I replaced the too-short ink sac, being careful not to remove the breather tube. I tried to remove the hood but found it is held firm by glue. I made a valent effort to remove it but when all options failed and applying solvents was the only choice, I stopped. The cap retention ring thingy was a little tarnished, nothing a Sunshine cloth could not remedy. The only real damage is a minute amount of brassing on the cap clip.
Not wanting to leave the feed, nib and breather tube as is, I used a bulb syringe to flush them out. I was surprised to see flakes of dried ink accumulate in the sink. My concern appeared warranted.
All done and ready to ink up and give it a go.
Welp, I’m happy to say it writes well. It is a fine point nib which is not one of my faves but this one does very well. The nib is a little wet but that may be excess ink from the filling fixing in the hood.
- Capped length. 132mm
- Uncapped length. 121mm
- Barrel diameter 11mm
- Cap diameter 12mm
- Weighs in at 16g
For a “cheap” pen not worthy of my time, the only complaint is a manufacturing defect (in my opinion). The cap is secured is pressure the cap retention ring thingy. The pen lacks a clutch ring as found in a 51, thus the cap is not adequately secured. I picked it up one day by the cap and the pen went flying. Luckily I made a good catch.
4 thoughts on “The 1950’s Parker Parkette”
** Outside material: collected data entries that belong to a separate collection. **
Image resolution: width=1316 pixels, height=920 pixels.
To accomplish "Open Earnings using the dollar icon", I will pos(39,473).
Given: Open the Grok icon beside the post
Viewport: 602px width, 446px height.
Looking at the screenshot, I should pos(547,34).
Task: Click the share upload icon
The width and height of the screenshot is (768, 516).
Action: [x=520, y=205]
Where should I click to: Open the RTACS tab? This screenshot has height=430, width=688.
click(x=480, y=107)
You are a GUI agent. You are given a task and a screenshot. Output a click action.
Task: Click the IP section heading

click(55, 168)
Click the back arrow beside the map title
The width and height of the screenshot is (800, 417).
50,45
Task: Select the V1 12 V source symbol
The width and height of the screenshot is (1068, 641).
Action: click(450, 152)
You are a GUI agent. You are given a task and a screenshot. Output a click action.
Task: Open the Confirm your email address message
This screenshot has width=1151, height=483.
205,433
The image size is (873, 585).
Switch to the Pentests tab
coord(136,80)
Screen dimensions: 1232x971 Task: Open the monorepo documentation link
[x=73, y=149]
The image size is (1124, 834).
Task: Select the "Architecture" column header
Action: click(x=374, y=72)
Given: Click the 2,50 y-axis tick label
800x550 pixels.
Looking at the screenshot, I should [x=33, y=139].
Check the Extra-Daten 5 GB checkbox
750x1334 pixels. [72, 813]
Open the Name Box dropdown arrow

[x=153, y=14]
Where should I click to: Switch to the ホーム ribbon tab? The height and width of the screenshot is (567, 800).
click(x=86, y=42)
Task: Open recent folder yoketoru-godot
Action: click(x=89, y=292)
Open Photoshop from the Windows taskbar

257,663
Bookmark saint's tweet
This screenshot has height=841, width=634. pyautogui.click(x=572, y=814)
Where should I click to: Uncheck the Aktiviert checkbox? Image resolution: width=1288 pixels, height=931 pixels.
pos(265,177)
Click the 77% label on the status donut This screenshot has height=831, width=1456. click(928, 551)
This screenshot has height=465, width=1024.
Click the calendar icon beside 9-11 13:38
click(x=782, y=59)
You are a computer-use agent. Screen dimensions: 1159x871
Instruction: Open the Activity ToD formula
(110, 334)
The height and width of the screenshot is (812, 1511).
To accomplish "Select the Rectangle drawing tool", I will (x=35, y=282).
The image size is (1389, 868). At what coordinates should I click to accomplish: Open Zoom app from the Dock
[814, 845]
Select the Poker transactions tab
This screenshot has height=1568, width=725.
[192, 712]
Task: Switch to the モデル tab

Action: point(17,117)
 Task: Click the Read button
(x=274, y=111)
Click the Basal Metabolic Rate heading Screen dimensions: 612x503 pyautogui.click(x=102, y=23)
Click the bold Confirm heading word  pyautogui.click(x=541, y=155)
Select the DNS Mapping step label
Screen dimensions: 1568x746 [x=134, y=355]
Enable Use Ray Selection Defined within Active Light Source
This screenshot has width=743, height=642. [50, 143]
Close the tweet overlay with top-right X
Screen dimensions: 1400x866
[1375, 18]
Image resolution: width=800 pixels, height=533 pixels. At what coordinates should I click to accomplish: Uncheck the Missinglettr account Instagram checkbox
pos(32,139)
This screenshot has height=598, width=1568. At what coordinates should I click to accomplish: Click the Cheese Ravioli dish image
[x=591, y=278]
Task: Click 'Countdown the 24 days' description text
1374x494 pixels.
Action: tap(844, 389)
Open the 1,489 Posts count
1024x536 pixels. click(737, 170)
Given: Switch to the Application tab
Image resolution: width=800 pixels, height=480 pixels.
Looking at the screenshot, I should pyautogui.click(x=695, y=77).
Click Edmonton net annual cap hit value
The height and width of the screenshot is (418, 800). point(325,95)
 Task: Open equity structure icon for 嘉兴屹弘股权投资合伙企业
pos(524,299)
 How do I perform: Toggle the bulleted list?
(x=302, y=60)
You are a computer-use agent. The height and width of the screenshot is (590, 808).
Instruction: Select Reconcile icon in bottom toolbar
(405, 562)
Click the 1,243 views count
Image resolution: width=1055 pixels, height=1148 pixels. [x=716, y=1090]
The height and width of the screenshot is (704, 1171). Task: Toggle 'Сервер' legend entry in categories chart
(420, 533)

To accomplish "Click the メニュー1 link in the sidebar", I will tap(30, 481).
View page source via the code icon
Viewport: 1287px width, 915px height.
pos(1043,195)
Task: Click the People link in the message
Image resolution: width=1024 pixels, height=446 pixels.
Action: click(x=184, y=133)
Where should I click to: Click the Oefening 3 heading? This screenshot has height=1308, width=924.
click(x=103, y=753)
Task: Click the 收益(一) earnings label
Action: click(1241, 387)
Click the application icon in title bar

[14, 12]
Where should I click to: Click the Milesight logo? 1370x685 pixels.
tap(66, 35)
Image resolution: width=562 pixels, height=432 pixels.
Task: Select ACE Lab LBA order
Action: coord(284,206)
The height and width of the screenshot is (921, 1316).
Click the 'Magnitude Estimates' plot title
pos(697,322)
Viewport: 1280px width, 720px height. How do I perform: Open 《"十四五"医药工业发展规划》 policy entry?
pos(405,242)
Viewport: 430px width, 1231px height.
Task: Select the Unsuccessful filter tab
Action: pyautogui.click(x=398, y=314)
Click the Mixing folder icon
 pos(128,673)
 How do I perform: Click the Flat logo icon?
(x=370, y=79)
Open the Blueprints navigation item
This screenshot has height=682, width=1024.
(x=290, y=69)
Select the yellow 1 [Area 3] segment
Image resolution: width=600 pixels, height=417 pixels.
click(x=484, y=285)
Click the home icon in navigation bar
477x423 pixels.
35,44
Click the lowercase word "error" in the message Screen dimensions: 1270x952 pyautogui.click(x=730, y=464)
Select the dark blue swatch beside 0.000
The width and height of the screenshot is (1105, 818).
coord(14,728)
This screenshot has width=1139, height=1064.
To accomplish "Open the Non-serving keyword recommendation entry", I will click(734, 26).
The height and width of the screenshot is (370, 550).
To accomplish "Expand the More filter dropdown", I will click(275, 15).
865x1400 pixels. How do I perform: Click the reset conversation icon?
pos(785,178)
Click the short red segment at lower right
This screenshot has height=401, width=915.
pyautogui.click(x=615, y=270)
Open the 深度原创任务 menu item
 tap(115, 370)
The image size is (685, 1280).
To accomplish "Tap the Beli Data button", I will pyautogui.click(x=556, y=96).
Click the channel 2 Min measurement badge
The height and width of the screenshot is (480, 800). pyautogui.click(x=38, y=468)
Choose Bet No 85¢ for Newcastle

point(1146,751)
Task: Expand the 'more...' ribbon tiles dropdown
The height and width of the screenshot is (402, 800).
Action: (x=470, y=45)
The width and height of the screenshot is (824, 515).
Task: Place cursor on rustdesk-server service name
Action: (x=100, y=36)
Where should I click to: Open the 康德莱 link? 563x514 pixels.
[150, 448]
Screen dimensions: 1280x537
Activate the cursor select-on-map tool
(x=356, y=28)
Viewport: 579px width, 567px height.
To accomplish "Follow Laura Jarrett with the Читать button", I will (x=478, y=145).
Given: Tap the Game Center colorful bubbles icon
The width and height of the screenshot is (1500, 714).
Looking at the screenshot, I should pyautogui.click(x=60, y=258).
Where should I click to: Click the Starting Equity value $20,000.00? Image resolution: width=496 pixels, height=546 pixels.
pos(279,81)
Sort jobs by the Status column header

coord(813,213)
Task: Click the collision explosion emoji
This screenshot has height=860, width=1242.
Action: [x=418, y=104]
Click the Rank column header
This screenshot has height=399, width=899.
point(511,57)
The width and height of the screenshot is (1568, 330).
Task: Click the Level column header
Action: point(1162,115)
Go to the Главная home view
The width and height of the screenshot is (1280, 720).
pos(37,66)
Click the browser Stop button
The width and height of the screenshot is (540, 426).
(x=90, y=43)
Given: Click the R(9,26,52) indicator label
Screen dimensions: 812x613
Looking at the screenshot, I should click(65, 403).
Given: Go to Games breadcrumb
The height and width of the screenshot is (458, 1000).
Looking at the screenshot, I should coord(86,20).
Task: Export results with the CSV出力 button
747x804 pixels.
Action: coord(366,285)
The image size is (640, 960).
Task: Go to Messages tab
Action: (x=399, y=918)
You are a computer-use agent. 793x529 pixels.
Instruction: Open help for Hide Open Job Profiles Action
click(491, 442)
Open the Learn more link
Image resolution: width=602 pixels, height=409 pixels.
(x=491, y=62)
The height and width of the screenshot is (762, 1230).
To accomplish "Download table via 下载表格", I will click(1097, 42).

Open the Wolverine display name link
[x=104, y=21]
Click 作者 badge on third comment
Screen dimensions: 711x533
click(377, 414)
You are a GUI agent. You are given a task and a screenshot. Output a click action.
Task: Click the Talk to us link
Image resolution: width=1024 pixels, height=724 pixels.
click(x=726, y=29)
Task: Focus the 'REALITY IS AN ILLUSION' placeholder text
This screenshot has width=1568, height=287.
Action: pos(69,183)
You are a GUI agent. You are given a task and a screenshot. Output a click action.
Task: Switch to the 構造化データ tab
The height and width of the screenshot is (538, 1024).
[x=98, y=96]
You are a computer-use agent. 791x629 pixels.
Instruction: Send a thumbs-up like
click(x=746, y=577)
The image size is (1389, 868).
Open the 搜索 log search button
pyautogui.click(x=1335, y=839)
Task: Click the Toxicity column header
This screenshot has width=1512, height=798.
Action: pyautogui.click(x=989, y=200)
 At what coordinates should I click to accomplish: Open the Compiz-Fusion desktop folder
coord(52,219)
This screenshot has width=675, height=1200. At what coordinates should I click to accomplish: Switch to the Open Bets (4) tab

Another insightful look at saving, even the falsely deemed by others, ‘inferior’ pens. Some of my best writers and go to’s are ones that you would buy second hand for a few pound (£) notes. For myself it’s how they feel and perform. Not how they look. I have a very lightweight MS pen. Gold coloured, now fading, printed MS lettering on the cap. It’s a beautiful little writer. And never drops a huge blot of ink out over the cherished words already written. Once again….another great read. Cheers.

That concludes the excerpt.